L’absence d’une sélectivité rigoureuse fait du domaine de la magistrature un système à deux vitesses, explique Faouzi Maalaoui. « Les plus médiocres se dirigent vers le droit pénal qui est plus facile comparé au droit civil ou fiscal par exemple. Au niveau académique s’ajoute le caractère du magistrat. En étant plus jeunes et inexpérimentés, les magistrats se montrent plus sévères dans la prononciation des peines privatives de liberté. C’est encore plus le cas lorsqu’il s’agit d’une magistrate. Le fait d’être rodé et d’avoir de l’expérience dans le domaine permettent de comprendre la complexité de l’être humain et qu’une peine de prison lourde ne résout pas toujours tout », souligne-t-il.
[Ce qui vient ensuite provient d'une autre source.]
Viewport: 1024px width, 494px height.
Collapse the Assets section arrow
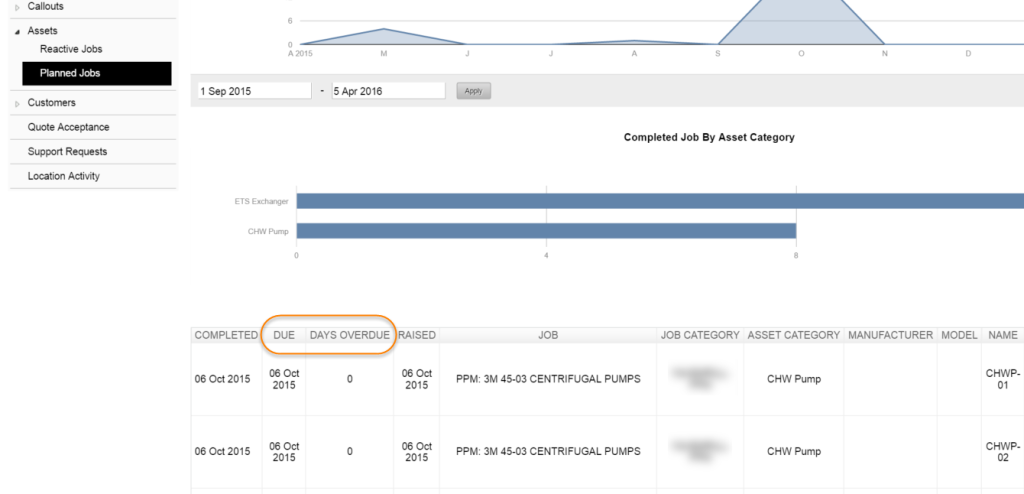[x=17, y=31]
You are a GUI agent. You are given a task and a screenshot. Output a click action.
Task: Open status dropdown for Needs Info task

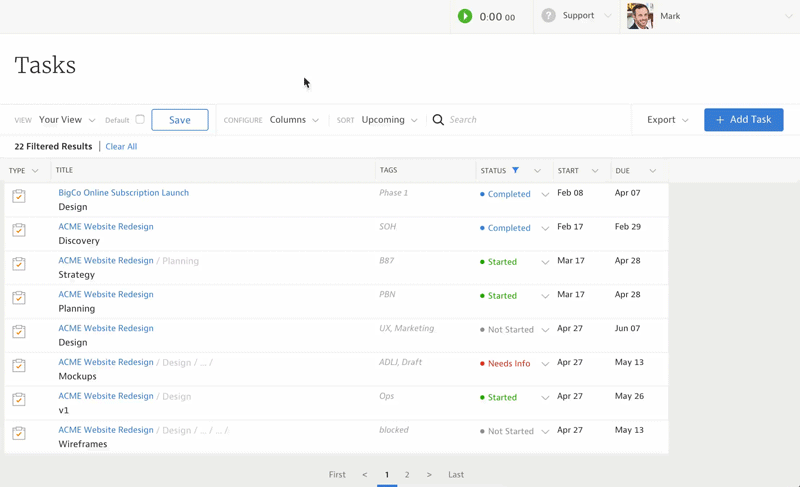point(545,364)
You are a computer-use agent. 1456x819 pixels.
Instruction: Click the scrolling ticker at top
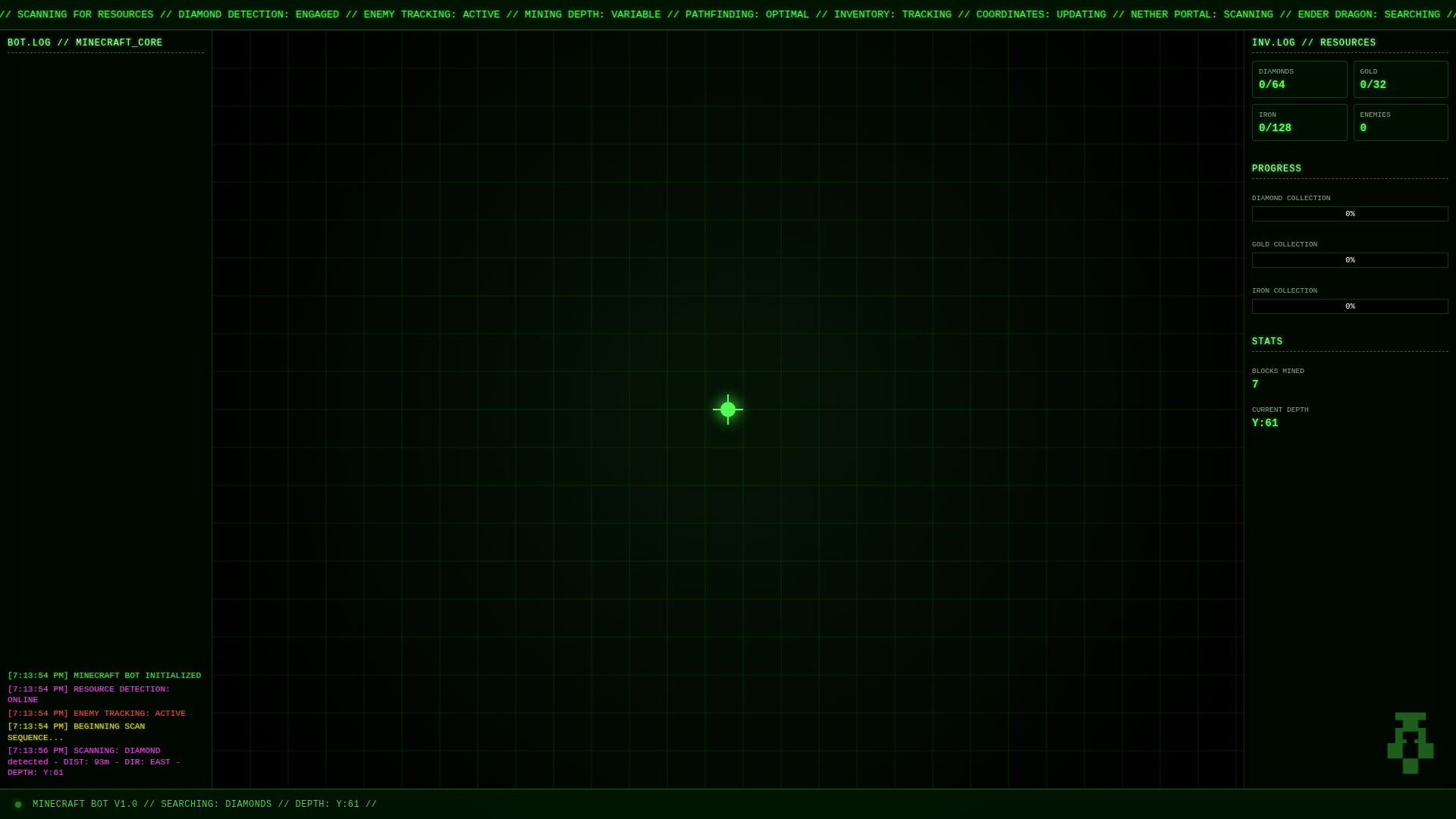728,14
Pour l’avocat, c’est l’incompétence qui érode le système judiciaire plus que la corruption. Il plaide ainsi pour la hausse des revenus des magistrats pour rendre ce domaine plus compétitif. D’après lui, les plus brillants parmi les juristes ne choisissent plus la magistrature mais l’enseignement supérieur ou le barreau. «Beaucoup ont d’ailleurs démissionné pour ouvrir des cabinets d’avocats, quand d’autres sont partis travailler dans les pays du Golfe ». Et d’alerter : « Le fait que les meilleurs partent posent la problématique de la formation des nouveaux. Au-delà de la formation académique, l’exercice du métier passe par la transmission par les pairs. Si les plus compétents parmi eux ne sont plus là, qui va assurer une passation de qualité ? », s’inquiète-t-il.
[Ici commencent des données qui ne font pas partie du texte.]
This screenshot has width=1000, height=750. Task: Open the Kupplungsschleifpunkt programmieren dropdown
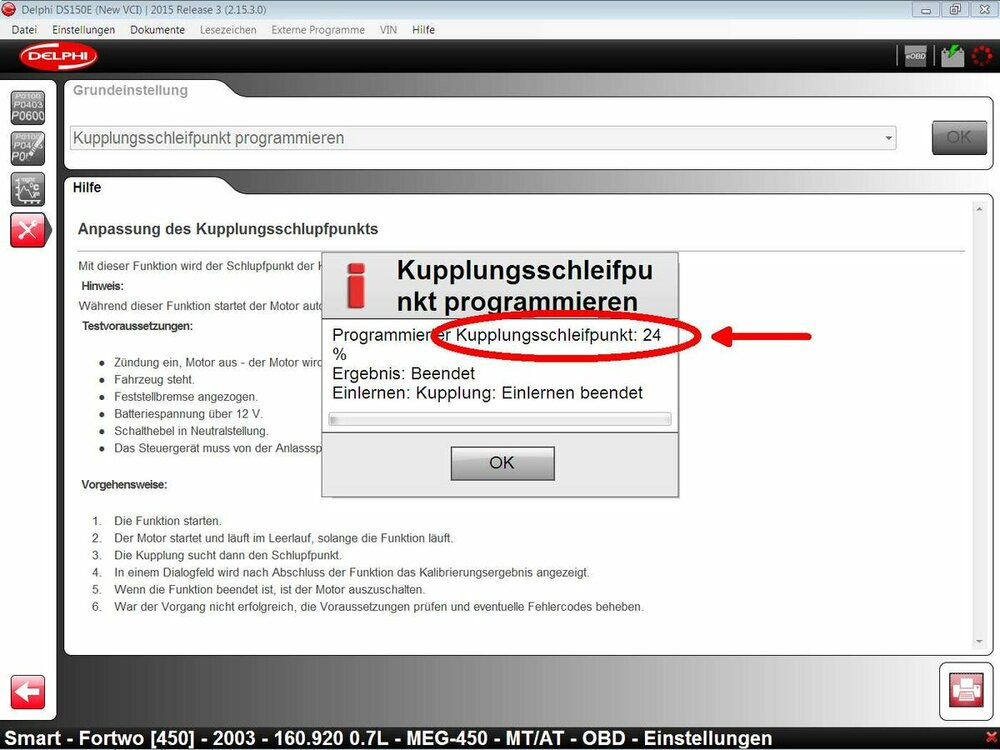[x=890, y=138]
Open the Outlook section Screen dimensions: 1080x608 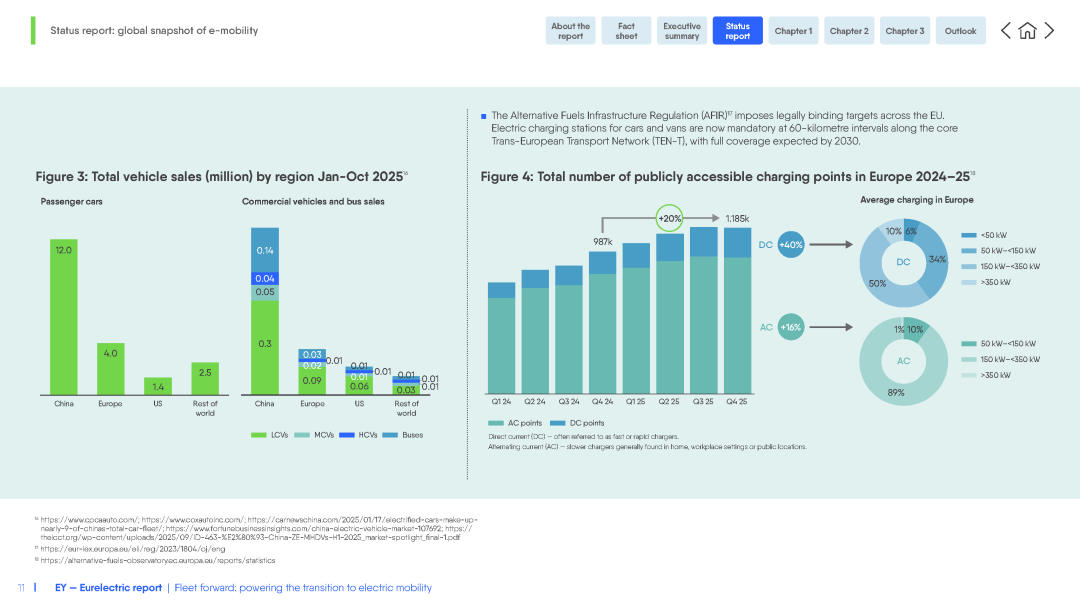click(961, 31)
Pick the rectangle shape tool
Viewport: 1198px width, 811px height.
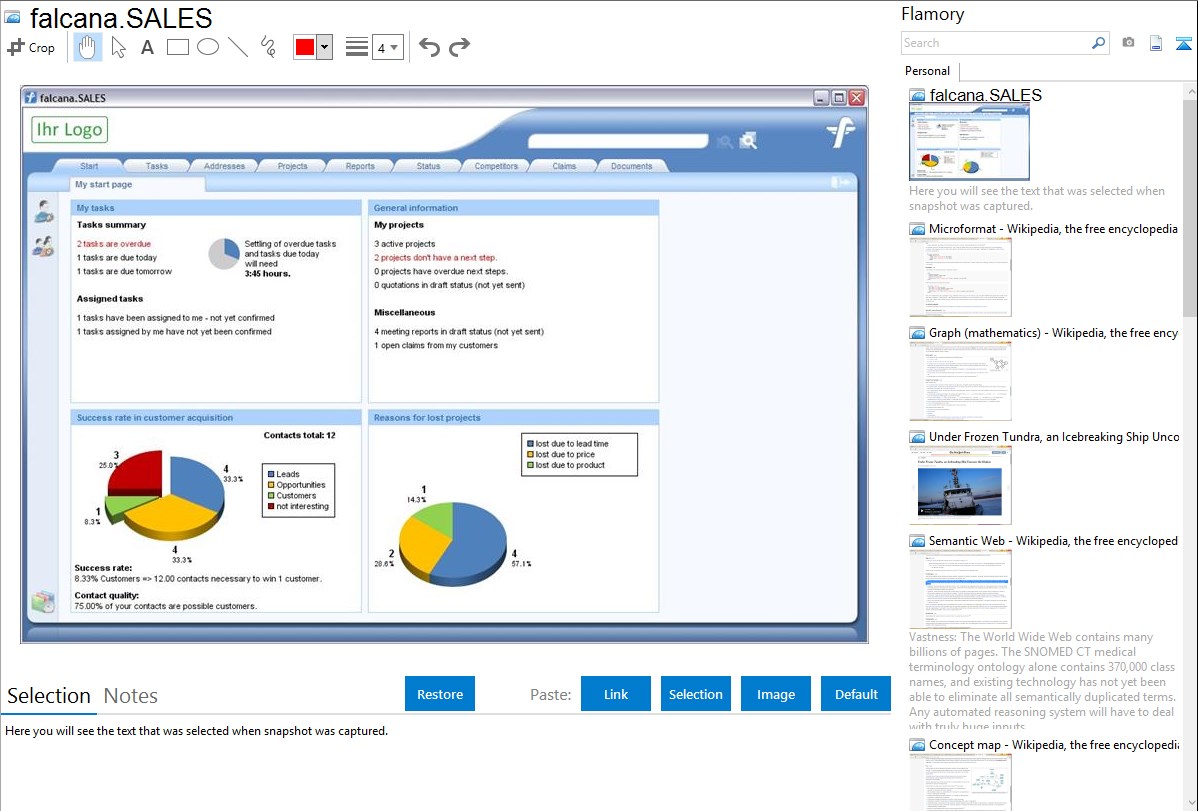[178, 47]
D’après Fathi Zabaar, ayant lui-même été consultant dans des sessions de formations organisées par la société civile et dispensés aux magistrats sur les thématiques liées aux droits humains, le ministère de la Justice mais aussi les magistrats sont conscients du déficit dans l’acquisition des outils relatifs aux droits de l’Homme. Ces sessions ont permis la formation de 1600 magistrats aux droits civils et politiques. Par ailleurs, certains magistrats administratifs sont invités à suivre des sessions sur les droits économiques, sociaux et culturels.

Dans ce contexte, les appels à une refonte du pouvoir judiciaire sont récurrents. Face à ces défaillances, cette refonte doit commencer par le commencement, en l’occurrence la formation des magistrats. Difficile de remédier aux dérives du système avec une corporation composée de piètres magistrats.